The NGFS framework defines nature risks as the negative effects on economies, financial institutions and financial systems that result from the degradation of nature (physical risks) or misalignment of economic actors with action to protect nature (transition risks).
The report states there is “overwhelming evidence” that biodiversity is deteriorating at “unprecedented rates” and finds that this “can have material macroeconomic, macroprudential, and microprudential consequences”. Human demands on ecosystem services, they argue, have “exceeded the ability of the planet to provide such services, resulting in a degradation of nature and its diversity”.

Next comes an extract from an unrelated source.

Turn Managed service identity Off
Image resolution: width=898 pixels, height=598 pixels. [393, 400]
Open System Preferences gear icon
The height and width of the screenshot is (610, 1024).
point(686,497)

As a result, natural boundaries that maintain the resilience and stability of the Earth, such as its biosphere integrity, have been exceeded. Planetary boundaries indicate the limits of the Earth’s safe operating space within which human civilisation can survive and the report highlights that passing them increases the likelihood of abrupt and irreversible shifts between alternative ecosystem states. The report also shows that such physical risks pose a material threat to financial stability.

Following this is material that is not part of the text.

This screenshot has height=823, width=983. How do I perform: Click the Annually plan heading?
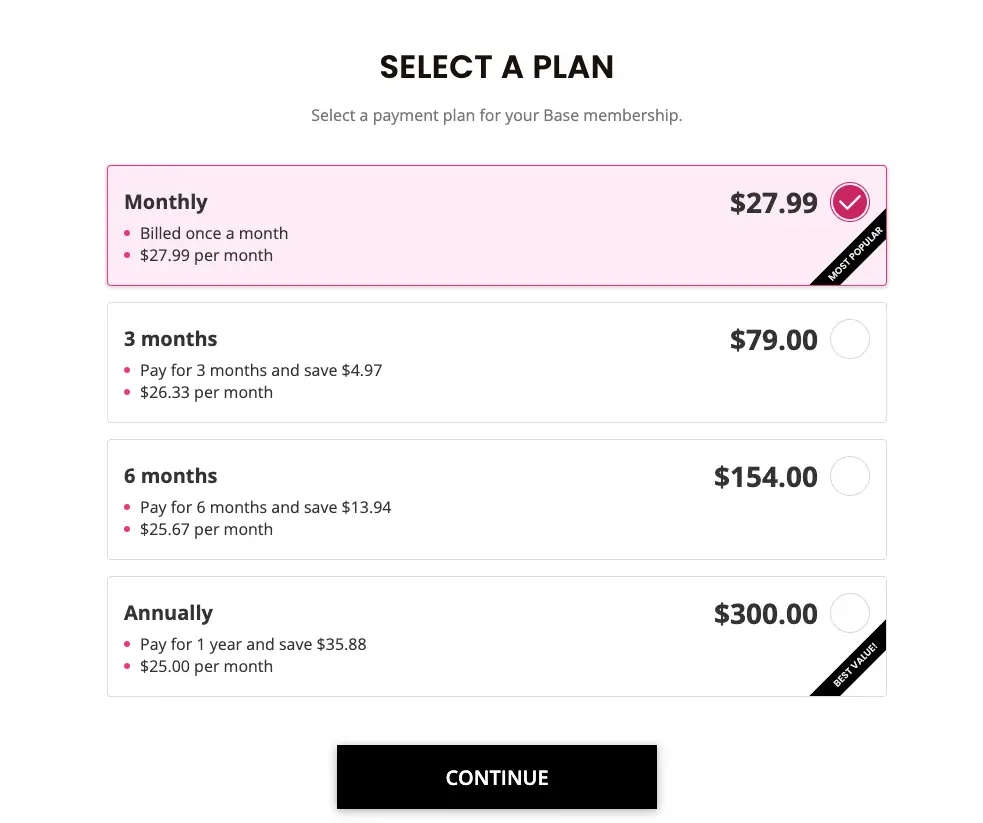169,613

To address this, the Kunming-Montreal Global Biodiversity Framework was adopted at Cop15 in 2022 and sets 23 targets to halt and reverse biodiversity loss. Its overarching vision is to protect 30% of land, oceans, coastal areas and inland waters by 2030. The framework will likely entail significant transition risks as it requires alignment of all financial flows with its goals by 2030.
The NGFS principle-based conceptual framework for assessing nature risk has three phases:
- identify dependencies and exposures: identify critical sources of and exposures to nature risk from microprudential, macroprudential and macroeconomic perspectives. Analysis should be forward-looking and cover sectoral and ecosystem based analysis, localised and systemic impact, and the role of cascading, compounding and contagion effects;
- assess economic risks: consider direct and indirect micro- and macro-economic risks that stem from exposures. Macro effects include adverse impacts on prices, productivity, investment, socioeconomic factors, fiscal balances, trade and capital flows;
- assess risk to and from the financial system: nature risks can impair assets, collateral, and corporate profitability and insurability. Analysis should assess the impact of this on traditional risk categories such as credit, market, underwriting, operational and liquidity risk. It should also consider the role of contagion and feedback loops to the real economy which can amplify shocks.
The report is part of ongoing work by the NGFS to mainstream nature risks and concludes by outlining the next steps, which are primarily focused on bridging, modelling and data gaps. The development of forward-looking nature loss scenarios is identified as a key step in better understanding the risks.